Der mutmaßliche Betrüger arbeitete für BNP Paribas und Barclays als Anlageberater. Er prahlte mit einem perfekten Hedgefondssystem, das von 1996 bis 2009 insgesamt 833 Prozent Rendite gebracht habe. Dabei war Kiener in Deutschland mehrfach negativ aufgefallen. Am 8. August 1994 untersagte ihm das Landgericht Hamburg unter Androhung einer Ordnungshaft, weiterhin Kunden für sein Finanzprodukt zu werben. 1998 warnte die Fachpublikation kapital-markt intern eindringlich vor Kieners Fonds, weil dort steuerfreie Gewinne von jährlich 60 Prozent in Aussicht gestellt wurden. Dann ordnete die Finanzaufsicht Bafin seit 2001 zweimal die Rückabwicklung von K1-Fonds an.

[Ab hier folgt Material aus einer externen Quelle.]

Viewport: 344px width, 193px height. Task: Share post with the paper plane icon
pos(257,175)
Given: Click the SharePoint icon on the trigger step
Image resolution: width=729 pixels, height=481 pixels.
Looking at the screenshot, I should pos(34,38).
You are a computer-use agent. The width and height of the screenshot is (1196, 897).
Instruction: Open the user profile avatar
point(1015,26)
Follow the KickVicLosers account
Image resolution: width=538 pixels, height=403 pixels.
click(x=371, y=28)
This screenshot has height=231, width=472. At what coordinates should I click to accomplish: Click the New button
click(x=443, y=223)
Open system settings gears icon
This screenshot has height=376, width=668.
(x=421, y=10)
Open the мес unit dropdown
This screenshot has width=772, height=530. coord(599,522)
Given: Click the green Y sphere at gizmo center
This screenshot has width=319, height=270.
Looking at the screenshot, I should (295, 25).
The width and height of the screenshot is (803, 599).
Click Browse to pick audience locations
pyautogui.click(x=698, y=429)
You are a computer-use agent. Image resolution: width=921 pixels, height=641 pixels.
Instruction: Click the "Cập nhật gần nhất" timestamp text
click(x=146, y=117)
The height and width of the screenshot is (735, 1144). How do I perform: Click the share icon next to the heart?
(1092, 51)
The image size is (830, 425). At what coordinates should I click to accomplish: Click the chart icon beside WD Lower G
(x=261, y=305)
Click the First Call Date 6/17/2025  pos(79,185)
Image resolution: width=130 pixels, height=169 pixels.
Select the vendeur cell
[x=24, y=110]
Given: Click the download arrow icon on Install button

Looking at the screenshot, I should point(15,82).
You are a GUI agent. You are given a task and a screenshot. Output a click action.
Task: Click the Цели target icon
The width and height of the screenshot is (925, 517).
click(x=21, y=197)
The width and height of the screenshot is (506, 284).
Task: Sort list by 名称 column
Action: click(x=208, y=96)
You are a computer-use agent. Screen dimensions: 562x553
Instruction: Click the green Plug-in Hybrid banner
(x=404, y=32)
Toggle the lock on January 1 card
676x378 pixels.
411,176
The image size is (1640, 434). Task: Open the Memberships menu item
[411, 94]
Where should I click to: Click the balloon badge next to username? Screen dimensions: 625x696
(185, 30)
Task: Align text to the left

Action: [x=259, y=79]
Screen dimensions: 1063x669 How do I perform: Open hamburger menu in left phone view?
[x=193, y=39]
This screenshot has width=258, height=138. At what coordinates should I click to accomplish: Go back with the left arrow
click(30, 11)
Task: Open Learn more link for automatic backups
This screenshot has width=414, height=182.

Die Ermittler sagen, Kiener habe die Bewertungen der K1-Genussrechte erfunden und "durch von ihm selbst monatlich unter dem Briefkopf der HSBC Bank erstellte Depotauszüge belegt". Die ersten Anleger zahlte Kiener noch aus, denn er hatte frisches Kapital von anderen interessierten Sparern. Mancher Privatanleger hat also Profit gemacht. Zum Schluss hatte Kiener jedoch kein Geld mehr übrig, um Sparer und Banken auszubezahlen.